“We think regardless of the price moves in the last few weeks, it’s still a very under-appreciated asset,” Cameron Winklevoss told CNBC. Tyler chipped in that those who can’t see Bitcoin’s potential are suffering from a “failure of imagination.”
The twins’ argument is that people are missing the point when they try to think of cryptocurrencies in terms of person-to-person transactions. Instead, they say, the likes of Bitcoin will be extremely useful when machines trade economic value between themselves—for example, when a driverless car needs to pay another driverless car.
Cryptocurrencies’ extreme volatility dissuades many people from using them to pay for things, and vendors from allowing payments in Bitcoin—it’s too hard to accurately price things in Bitcoin, and when the value is rising there’s more to gain from hoarding Bitcoins than from spending them.
The volatility also leads to more transactions, which leads to higher transaction fees in Bitcoin’s congested network—a big problem if Bitcoin-based micropayments are to become a serious prospect.

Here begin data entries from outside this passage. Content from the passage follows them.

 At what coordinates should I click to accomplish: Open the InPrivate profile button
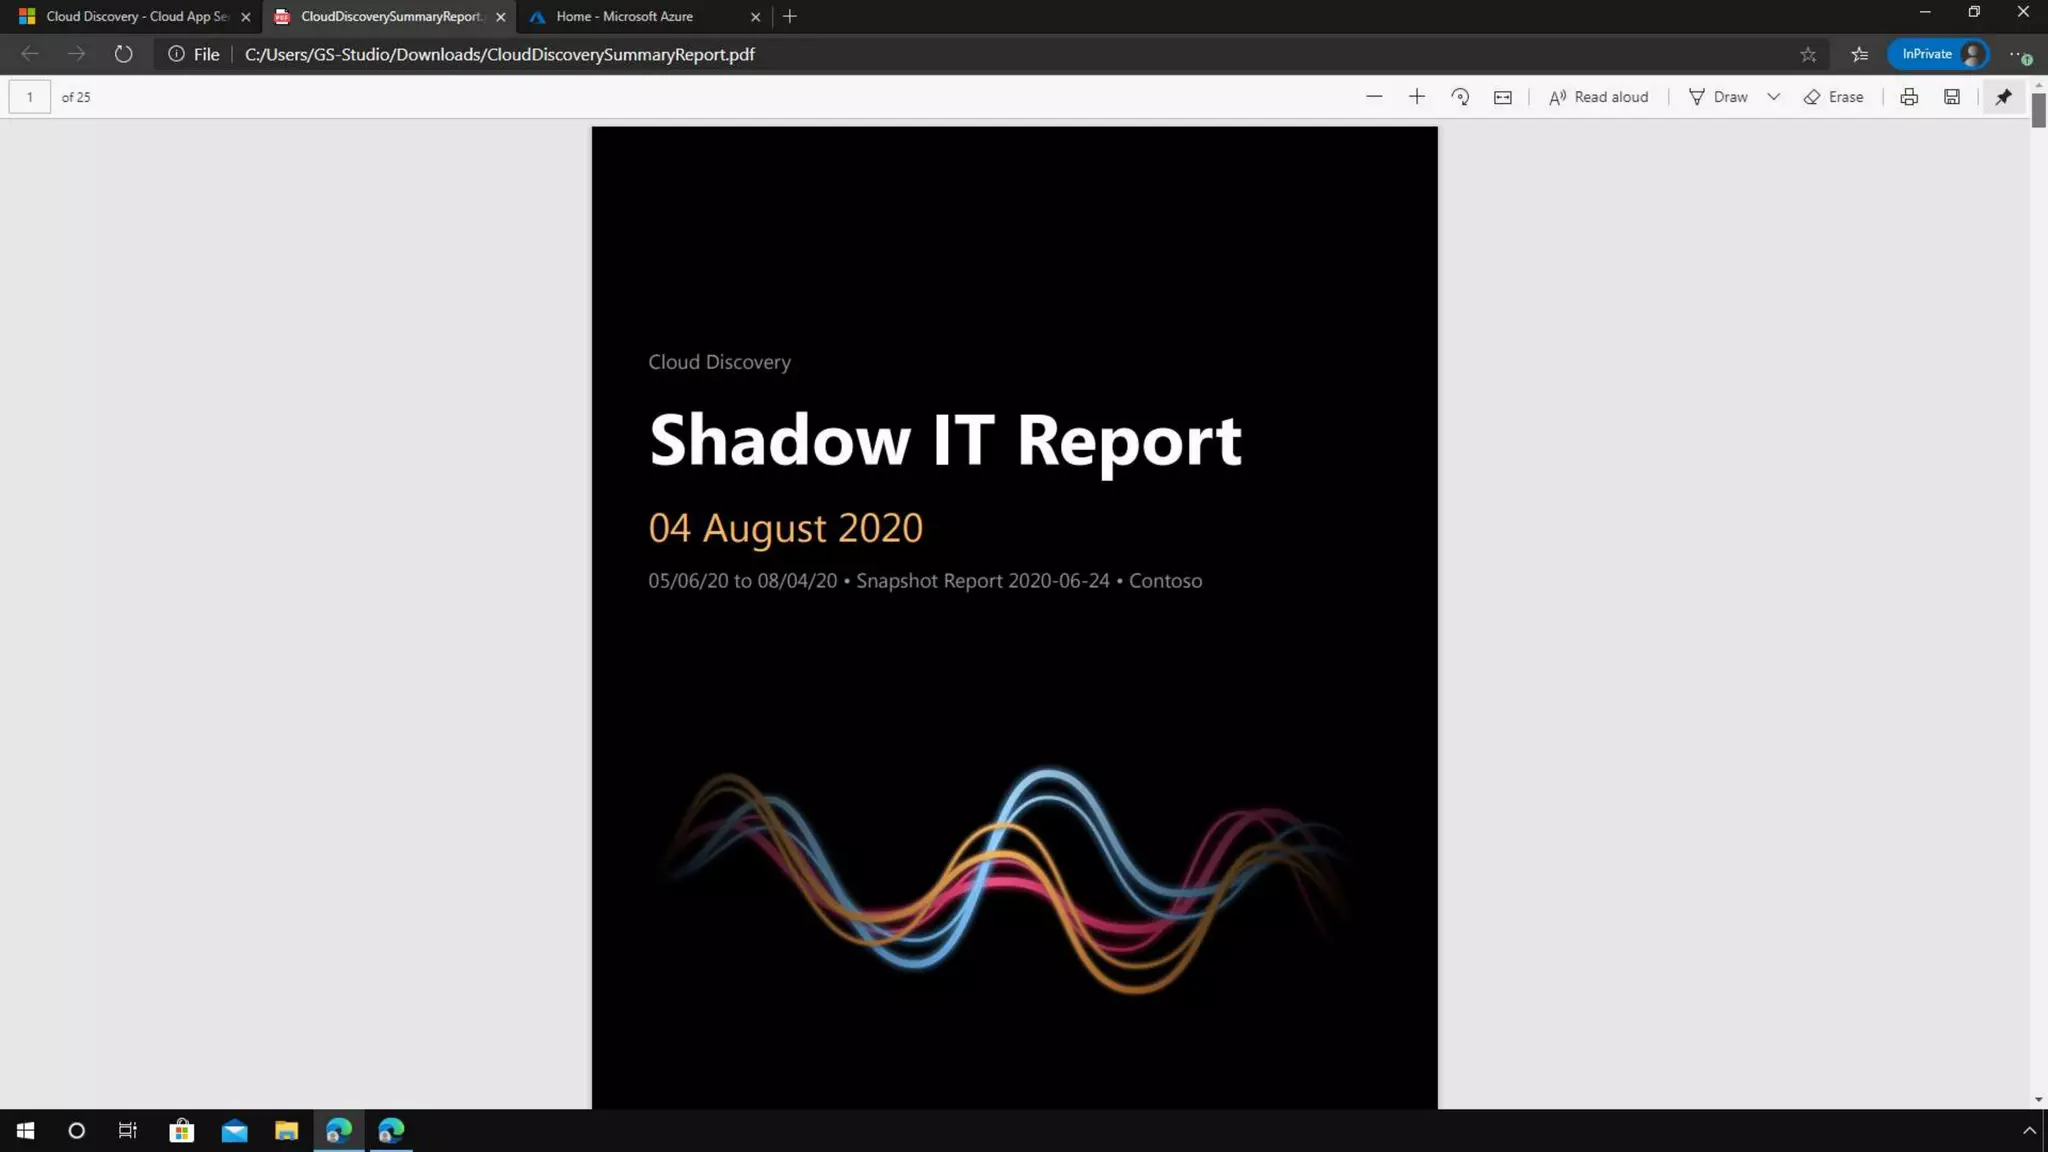coord(1938,54)
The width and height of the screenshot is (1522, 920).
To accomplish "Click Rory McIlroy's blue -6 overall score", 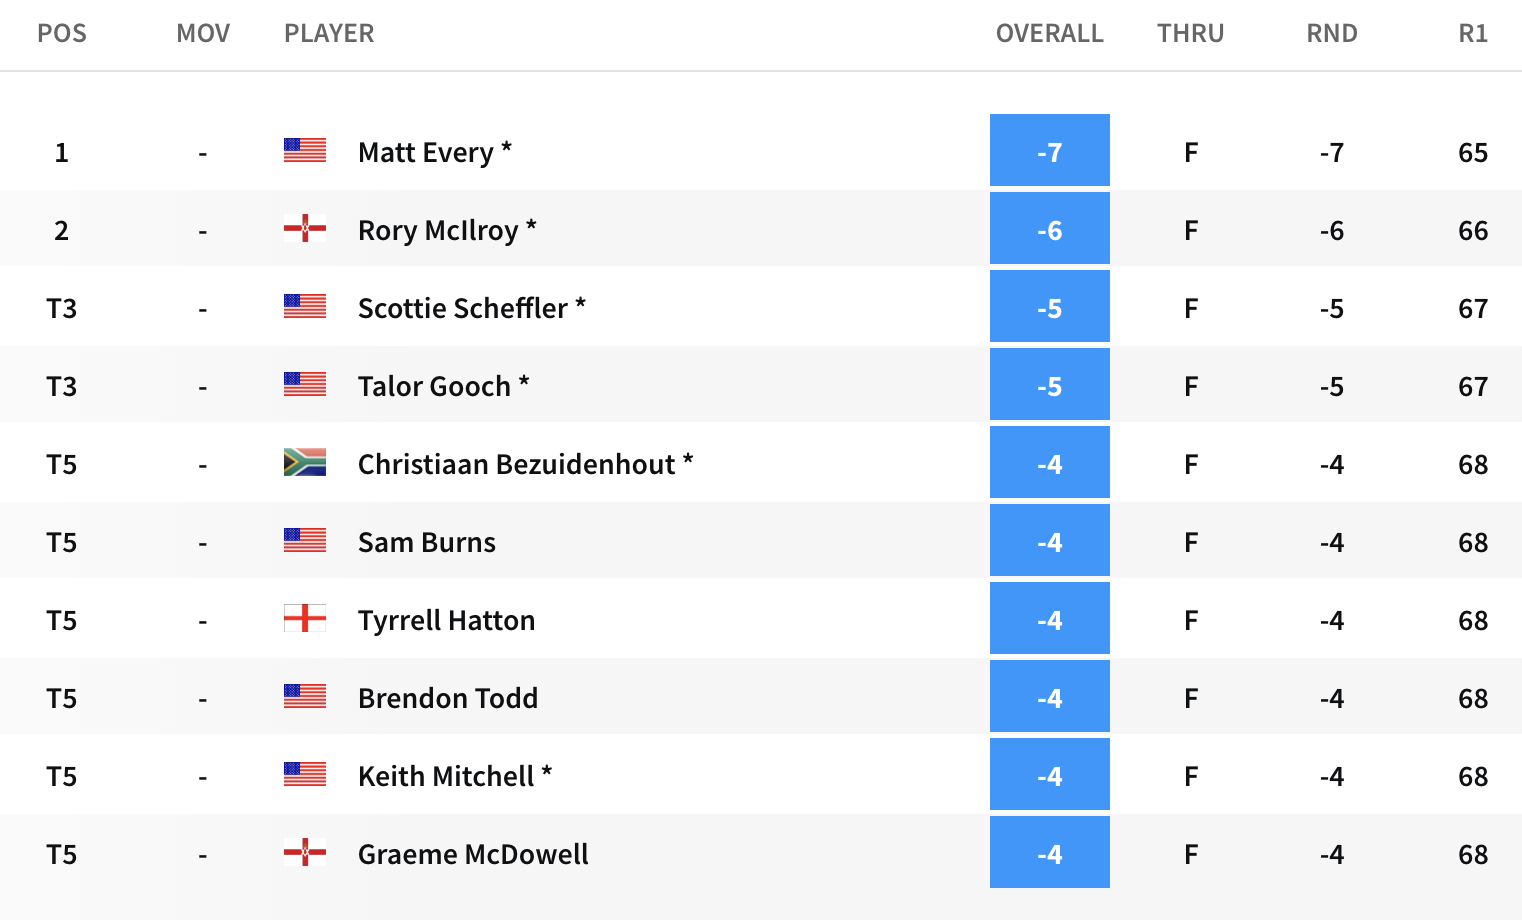I will 1049,229.
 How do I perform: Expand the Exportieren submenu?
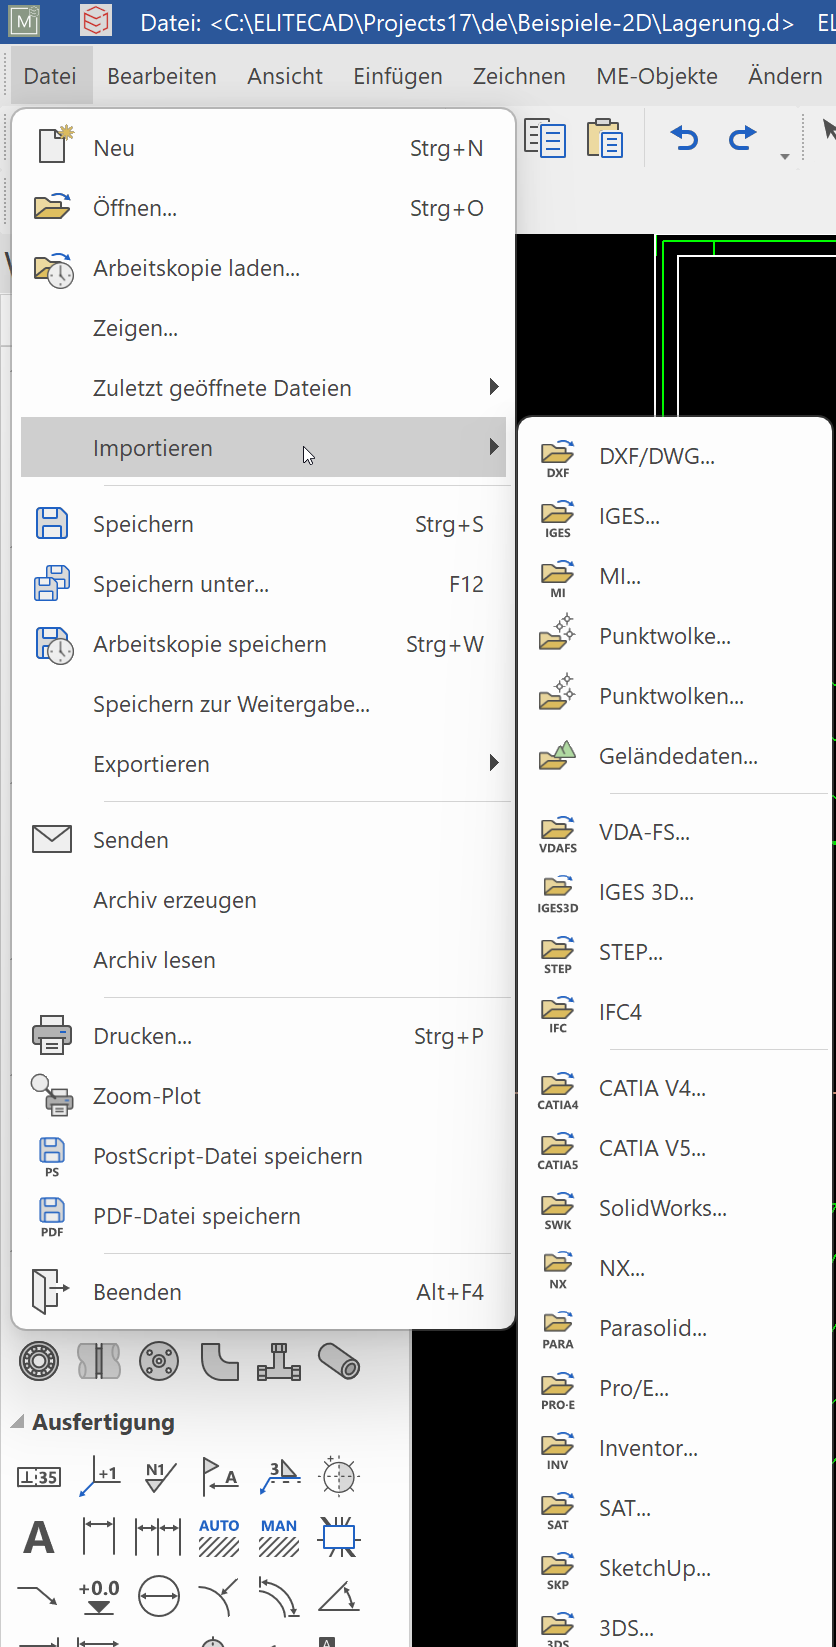(151, 763)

Winklevii aside, other people who stand to gain from Bitcoin’s success also continue to talk up its prospects. A day ago it was the exchange Gatecoin, whose APAC business development chief, Thomas Glucksmann, said there was “no reason why we couldn’t see bitcoin pushing $50,000 by December.”
At the time of writing, one Bitcoin was worth around $8,470. The price neared $20,000 in early December before a series of regulatory moves around the world led to crashes that knocked it as low as $5,950 earlier this week.